• [ИСХОДНОЕ ЗАДАНИЕ 1]: Верните без изменений строки из приведенных ниже данных, от строки с «request [710, 855]» до строки с «Coordinating [216, 262]» включительно.

• [СТАТЬЯ]:
--
15 августа исполняется 244 года со дня рождения Наполеона Бонапарта. Истинный ли образ великого полководца доносят до нас легенды о нем?
Среди исторических деятелей первого ранга немного найдется тех, чья жизнь и деятельность изучались бы пристальнее, чем у Наполеона. Император французов, держащий руку между пуговицами жилета на парадных портретах или командующий войсками на поле боя с подзорной трубой и непременной треуголкой, — образ, знакомый каждому с детства. К этому визуальному ряду прилагается сопутствующий событийный антураж.
Вот юный Бонапарт бросается в атаку на Аркольском мосту, а вот он уже в египетских песках напоминает солдатам о том, что «40 веков смотрят на них с высоты пирамид». И рядом — повзрослевший и одновременно посуровевший Наполеон, который стоит под пушечным огнем на кладбище при Прейсиш-Эйлау или взирает на пожар Москвы. Затем — поражения, молчаливое отступление к границам Франции, нервное подергивание при Ватерлоо, мастерски изображенное Родни Стайгером в одноименной киноленте Сергея Бондарчука.
«Он родился на острове, всю жизнь хотел завоевать остров и умер на острове», — представляет Наполеона Талейран в начале одной из многочисленных кинобиографий полководца. В этом странном треугольнике — Корсика, Англия, Святая Елена — обозначающем не столько географию, сколько разные эпохи, разворачивается основная канва жизни Бонапарта. Жизни, заворожившей с тех пор множество писателей, поэтов, композиторов, не говоря уже о политических деятелях позднейших времен.
Необыкновенность его судьбы прекрасно осознавалась и современниками — от Бетховена до Байрона. На закате жизни, уже на Святой Елене Наполеон и сам восклицал: «Какой роман моя жизнь!» Низвергнутый император, быть может, с присущей ему интуицией ощущал приближение эры романтизма, для которой он станет одним из ключевых героев. Судьба, которая вознесла его из мелких или, как сказали бы в России, худородных дворян и сделала властителем сначала Франции, а затем и Европы, чтобы потом беспощадно лишить всего — трона, семьи, Родины, не могла не волновать воображение. Тихо ушедший из жизни в 1821 г., Наполеон очень скоро возвратился, например, в «Воздушном корабле» Лермонтова, где
Из гроба тогда император
Очнувшись, является вдруг;
На нем треугольная шляпа
И серый походный сюртук
Впрочем, эти фантазии до некоторой степени материализовались, когда прах Наполеона был перевезен со Святой Елены во Францию, где он, наконец, упокоился в Доме Инвалидов. Но если романтизм тоже постепенно отходил в прошлое, то наполеоновская легенда, напротив, с годами только крепла. Во Франции после поражений 1870 г., тяжелейших потерь 1914-1918 гг. и затем унизительной оккупации по итогам 1940 г. Наполеон стал выражением национальной гордости. Старые континентальные соперники по мере того, как сменялись поколения, начинали все выше ставить человека, которого раньше почти официально именовали «корсиканским чудовищем». В России, например, многие вслед за Пушкиным могли быть уверены, в том, что
Хвала! он русскому народу
Высокий жребий указал
И миру вечную свободу
Из мрака ссылки завещал
Поскольку антинаполеоновская коалиция одержала победу, европейское общество невольно и само поддержало наполеоновский миф, так как иначе победа переставала выглядеть убедительно. В самом деле, Россия, Британия, Пруссия, Австрия, Швеция, испанские партизаны, мелкие германские государства — а против них одна Франция.
--
• [ПРЕДОСТАВЛЕННЫЕ ДАННЫЕ]:
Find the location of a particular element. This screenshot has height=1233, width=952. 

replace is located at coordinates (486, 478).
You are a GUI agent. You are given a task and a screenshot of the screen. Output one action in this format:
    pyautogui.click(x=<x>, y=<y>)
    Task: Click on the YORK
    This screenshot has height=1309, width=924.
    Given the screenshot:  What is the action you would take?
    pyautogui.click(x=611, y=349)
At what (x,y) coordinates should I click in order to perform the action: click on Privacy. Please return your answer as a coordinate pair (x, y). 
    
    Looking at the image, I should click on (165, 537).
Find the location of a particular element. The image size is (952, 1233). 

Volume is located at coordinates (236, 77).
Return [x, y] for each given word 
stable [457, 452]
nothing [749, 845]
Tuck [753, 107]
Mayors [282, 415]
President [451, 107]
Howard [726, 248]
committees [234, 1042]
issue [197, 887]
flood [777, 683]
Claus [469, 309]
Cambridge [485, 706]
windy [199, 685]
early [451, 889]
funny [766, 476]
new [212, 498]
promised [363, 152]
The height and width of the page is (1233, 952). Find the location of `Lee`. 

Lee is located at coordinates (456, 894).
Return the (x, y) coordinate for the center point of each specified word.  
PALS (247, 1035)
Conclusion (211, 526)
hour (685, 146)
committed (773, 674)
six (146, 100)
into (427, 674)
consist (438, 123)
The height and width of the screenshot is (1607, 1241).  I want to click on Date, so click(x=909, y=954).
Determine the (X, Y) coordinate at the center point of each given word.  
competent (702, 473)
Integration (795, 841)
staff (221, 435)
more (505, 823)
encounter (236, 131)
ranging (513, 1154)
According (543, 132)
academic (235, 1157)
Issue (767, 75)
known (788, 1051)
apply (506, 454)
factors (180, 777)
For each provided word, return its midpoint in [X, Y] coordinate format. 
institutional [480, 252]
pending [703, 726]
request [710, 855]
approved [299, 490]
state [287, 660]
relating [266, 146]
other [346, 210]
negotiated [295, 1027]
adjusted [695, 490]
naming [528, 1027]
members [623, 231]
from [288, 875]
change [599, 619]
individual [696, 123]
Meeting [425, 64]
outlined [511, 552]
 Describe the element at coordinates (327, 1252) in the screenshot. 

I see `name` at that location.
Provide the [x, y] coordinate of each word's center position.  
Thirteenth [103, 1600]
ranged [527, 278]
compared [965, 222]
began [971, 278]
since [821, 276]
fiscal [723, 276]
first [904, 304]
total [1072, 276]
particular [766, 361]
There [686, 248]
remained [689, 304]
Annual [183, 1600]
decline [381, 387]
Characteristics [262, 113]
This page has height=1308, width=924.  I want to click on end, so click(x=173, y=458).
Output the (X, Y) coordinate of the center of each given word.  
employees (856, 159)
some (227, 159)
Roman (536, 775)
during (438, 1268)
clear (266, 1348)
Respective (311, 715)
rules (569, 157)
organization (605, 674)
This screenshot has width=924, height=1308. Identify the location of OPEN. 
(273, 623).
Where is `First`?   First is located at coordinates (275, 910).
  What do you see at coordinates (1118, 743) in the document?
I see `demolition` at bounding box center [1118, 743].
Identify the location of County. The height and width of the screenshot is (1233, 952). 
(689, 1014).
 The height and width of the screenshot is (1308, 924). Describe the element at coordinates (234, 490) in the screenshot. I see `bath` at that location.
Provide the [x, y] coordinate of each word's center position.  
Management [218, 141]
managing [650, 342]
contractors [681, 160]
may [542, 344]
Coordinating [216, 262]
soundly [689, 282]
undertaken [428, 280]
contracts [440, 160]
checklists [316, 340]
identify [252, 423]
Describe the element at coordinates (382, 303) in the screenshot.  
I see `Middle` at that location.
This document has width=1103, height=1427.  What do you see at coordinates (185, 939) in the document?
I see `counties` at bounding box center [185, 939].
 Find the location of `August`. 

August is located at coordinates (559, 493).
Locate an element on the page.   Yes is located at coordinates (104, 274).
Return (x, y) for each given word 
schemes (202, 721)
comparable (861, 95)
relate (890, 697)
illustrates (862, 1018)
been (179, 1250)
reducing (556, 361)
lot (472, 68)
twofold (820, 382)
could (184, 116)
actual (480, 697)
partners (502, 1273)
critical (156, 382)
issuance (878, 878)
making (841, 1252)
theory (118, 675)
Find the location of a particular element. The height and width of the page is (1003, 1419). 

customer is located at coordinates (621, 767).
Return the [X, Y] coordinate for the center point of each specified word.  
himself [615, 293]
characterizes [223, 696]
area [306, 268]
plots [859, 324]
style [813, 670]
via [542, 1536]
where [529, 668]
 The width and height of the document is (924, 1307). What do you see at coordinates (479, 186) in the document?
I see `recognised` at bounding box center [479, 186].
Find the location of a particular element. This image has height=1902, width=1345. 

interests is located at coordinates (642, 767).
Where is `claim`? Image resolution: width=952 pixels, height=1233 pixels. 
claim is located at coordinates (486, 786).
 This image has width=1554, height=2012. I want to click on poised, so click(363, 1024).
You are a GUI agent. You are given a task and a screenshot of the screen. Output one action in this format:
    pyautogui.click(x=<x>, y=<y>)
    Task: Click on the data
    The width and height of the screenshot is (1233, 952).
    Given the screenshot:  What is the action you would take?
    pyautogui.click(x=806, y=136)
--
• [ИСХОДНОЕ ЗАДАНИЕ 2]: Замените «подзорной трубой» на «обнаженной саблей» во фрагменте статьи о Наполеоне от «Среди исторических деятелей» до «сопутствующий событийный антураж.» включительно и приведите этот фрагмент.

• [ГОТОВЫЙ ОТВЕТ 1]:
request [710, 855]
approved [299, 490]
state [287, 660]
relating [266, 146]
other [346, 210]
negotiated [295, 1027]
adjusted [695, 490]
naming [528, 1027]
members [623, 231]
from [288, 875]
change [599, 619]
individual [696, 123]
Meeting [425, 64]
outlined [511, 552]
 Describe the element at coordinates (327, 1252) in the screenshot. 

I see `name` at that location.
Provide the [x, y] coordinate of each word's center position.  
Thirteenth [103, 1600]
ranged [527, 278]
compared [965, 222]
began [971, 278]
since [821, 276]
fiscal [723, 276]
first [904, 304]
total [1072, 276]
particular [766, 361]
There [686, 248]
remained [689, 304]
Annual [183, 1600]
decline [381, 387]
Characteristics [262, 113]
This page has height=1308, width=924.  I want to click on end, so click(x=173, y=458).
Output the (X, Y) coordinate of the center of each given word.  
employees (856, 159)
some (227, 159)
Roman (536, 775)
during (438, 1268)
clear (266, 1348)
Respective (311, 715)
rules (569, 157)
organization (605, 674)
This screenshot has width=924, height=1308. Identify the location of OPEN. 
(273, 623).
Where is `First`?   First is located at coordinates (275, 910).
  What do you see at coordinates (1118, 743) in the document?
I see `demolition` at bounding box center [1118, 743].
Identify the location of County. The height and width of the screenshot is (1233, 952). 
(689, 1014).
 The height and width of the screenshot is (1308, 924). Describe the element at coordinates (234, 490) in the screenshot. I see `bath` at that location.
Provide the [x, y] coordinate of each word's center position.  
Management [218, 141]
managing [650, 342]
contractors [681, 160]
may [542, 344]
Coordinating [216, 262]

• [ГОТОВЫЙ ОТВЕТ 2]:
Среди исторических деятелей первого ранга немного найдется тех, чья жизнь и деятельность изучались бы пристальнее, чем у Наполеона. Император французов, держащий руку между пуговицами жилета на парадных портретах или командующий войсками на поле боя с обнаженной саблей и непременной треуголкой, — образ, знакомый каждому с детства. К этому визуальному ряду прилагается сопутствующий событийный антураж.